Sara Whisnant, an undergraduate psychology major at Tennessee Tech University, is exploring employer hiring bias against the long-term unemployed. She will be working with unemployed job seekers and small businesses in the Middle Tennessee area to see how each group perceives a person's employability.
"Small businesses hire about 50 percent of workers in this area," said Whisnant. "It's important to look at the attitudes small business owners and hiring managers have toward job seekers who have received long-term benefits."
With a state unemployment rate of more than 9.5 percent , which is higher than the national rate, Whisnant's research may provide a glimpse into one barrier to employment.

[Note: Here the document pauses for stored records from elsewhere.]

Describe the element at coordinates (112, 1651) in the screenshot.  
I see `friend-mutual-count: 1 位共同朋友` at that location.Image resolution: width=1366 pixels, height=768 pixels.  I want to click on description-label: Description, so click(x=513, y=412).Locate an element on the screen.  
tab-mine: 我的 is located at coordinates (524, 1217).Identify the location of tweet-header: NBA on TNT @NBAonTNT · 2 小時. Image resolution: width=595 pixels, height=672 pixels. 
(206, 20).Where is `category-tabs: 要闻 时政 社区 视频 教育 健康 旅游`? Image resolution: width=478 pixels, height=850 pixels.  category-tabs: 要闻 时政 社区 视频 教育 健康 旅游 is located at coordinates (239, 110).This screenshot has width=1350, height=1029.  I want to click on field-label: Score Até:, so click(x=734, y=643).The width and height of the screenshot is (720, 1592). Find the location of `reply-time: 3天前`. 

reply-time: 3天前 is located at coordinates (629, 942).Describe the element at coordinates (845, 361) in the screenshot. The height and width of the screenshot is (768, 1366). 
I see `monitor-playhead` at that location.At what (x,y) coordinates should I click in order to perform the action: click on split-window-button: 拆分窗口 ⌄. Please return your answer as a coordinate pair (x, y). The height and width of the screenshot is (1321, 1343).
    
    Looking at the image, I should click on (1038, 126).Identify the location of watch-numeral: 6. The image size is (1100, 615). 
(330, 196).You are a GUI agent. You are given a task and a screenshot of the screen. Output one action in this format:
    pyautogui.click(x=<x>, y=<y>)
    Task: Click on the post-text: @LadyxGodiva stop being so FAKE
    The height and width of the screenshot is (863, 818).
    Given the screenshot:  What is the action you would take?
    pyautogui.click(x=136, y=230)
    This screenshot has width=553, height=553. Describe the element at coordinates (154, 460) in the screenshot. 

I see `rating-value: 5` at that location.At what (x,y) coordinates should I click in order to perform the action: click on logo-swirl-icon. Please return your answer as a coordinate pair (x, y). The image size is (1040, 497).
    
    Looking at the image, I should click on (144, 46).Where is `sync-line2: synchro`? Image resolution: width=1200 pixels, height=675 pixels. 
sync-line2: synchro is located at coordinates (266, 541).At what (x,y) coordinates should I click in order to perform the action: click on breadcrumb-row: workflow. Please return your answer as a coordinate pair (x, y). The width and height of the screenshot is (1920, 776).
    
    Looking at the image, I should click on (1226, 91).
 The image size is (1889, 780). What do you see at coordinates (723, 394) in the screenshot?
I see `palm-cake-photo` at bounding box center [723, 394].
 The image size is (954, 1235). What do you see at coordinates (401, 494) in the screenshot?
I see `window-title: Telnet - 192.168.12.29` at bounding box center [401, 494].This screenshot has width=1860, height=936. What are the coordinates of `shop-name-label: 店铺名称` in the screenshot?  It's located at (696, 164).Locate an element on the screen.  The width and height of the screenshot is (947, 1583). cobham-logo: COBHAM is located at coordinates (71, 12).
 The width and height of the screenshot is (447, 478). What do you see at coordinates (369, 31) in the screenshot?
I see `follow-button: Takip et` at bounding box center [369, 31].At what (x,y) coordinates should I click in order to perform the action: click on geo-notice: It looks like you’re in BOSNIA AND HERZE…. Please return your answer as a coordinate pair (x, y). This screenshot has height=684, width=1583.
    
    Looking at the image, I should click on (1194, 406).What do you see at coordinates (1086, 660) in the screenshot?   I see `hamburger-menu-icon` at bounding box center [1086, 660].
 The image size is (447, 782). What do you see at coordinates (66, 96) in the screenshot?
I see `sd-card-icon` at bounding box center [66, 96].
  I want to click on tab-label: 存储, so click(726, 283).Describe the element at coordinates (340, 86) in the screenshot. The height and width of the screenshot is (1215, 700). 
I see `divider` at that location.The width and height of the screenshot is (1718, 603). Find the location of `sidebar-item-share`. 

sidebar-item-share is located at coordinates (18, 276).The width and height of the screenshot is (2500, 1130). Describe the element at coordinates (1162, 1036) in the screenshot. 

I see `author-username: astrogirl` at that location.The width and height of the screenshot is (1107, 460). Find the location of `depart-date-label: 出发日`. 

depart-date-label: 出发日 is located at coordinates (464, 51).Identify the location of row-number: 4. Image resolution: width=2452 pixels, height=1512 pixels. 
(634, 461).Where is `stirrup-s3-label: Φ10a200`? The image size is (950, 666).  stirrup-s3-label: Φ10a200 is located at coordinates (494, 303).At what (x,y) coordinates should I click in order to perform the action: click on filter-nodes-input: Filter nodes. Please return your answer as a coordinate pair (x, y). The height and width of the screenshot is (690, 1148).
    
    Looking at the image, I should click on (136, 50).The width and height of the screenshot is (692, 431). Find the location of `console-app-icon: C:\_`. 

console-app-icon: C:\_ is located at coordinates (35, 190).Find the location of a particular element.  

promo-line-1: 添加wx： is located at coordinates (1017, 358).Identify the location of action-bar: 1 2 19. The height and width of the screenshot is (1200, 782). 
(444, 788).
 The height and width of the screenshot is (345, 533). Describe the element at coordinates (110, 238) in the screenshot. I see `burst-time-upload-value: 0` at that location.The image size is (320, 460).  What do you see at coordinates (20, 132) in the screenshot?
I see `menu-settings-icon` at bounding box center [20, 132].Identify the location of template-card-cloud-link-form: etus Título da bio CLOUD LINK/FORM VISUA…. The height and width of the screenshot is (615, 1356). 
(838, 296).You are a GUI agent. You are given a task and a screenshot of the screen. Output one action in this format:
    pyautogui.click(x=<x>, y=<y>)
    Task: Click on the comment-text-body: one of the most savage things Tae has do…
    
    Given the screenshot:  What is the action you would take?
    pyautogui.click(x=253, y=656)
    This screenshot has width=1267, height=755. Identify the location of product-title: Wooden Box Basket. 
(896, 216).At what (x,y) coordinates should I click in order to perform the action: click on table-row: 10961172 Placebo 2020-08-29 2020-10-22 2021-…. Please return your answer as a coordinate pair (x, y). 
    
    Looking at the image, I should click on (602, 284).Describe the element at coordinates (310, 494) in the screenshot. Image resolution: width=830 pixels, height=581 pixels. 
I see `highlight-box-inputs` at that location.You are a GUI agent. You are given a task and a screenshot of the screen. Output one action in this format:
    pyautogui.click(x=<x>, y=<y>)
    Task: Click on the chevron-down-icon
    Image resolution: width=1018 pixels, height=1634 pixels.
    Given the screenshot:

Whisnant says through her research she will evaluate how long-term benefits—defined in her study as six-months or longer—determine how both employers and job seekers approach several topics:
· job search intensity
· acceptable reasons job seekers can't accept or turn down jobs offered to them while unemployed
· length of unemployment benefits
· amount of stress
· general attitude toward the benefits program.
"The basis for this type of research is evident in popular employment search sites, including Craigslist," said Matthew Zagumny, professor of counseling and psychology at TTU, who is working with Whisnant on her research. "The instructions for many employers directly say "unemployed may not apply.'
"It was shocking to me," he said. "The bias implies 'there is something wrong with you if you have been on benefits for a long time and we are looking for someone who is really good.'"
Whisnant, a senior who will graduate this December, received a Summer Research Grant Award from the Association for Psychological Science and Psi Chi International Honor Society to support her research.
"We encourage our undergraduate majors to pursue these types of research questions that can add to the knowledge available about issues that affect the everyday lives of people," said Zagumny.
Whisnant is looking to interview at least 150 employers and 150 employees who have received long-term benefits. She's received permission from the state to work with area employment offices to administer the paper survey when large groups come in for testing. She will personally contact and interview area employers.
Her initial contacts will be in the Cookeville/Crossville area, but may expand into the Nashville and Murfreesboro communities.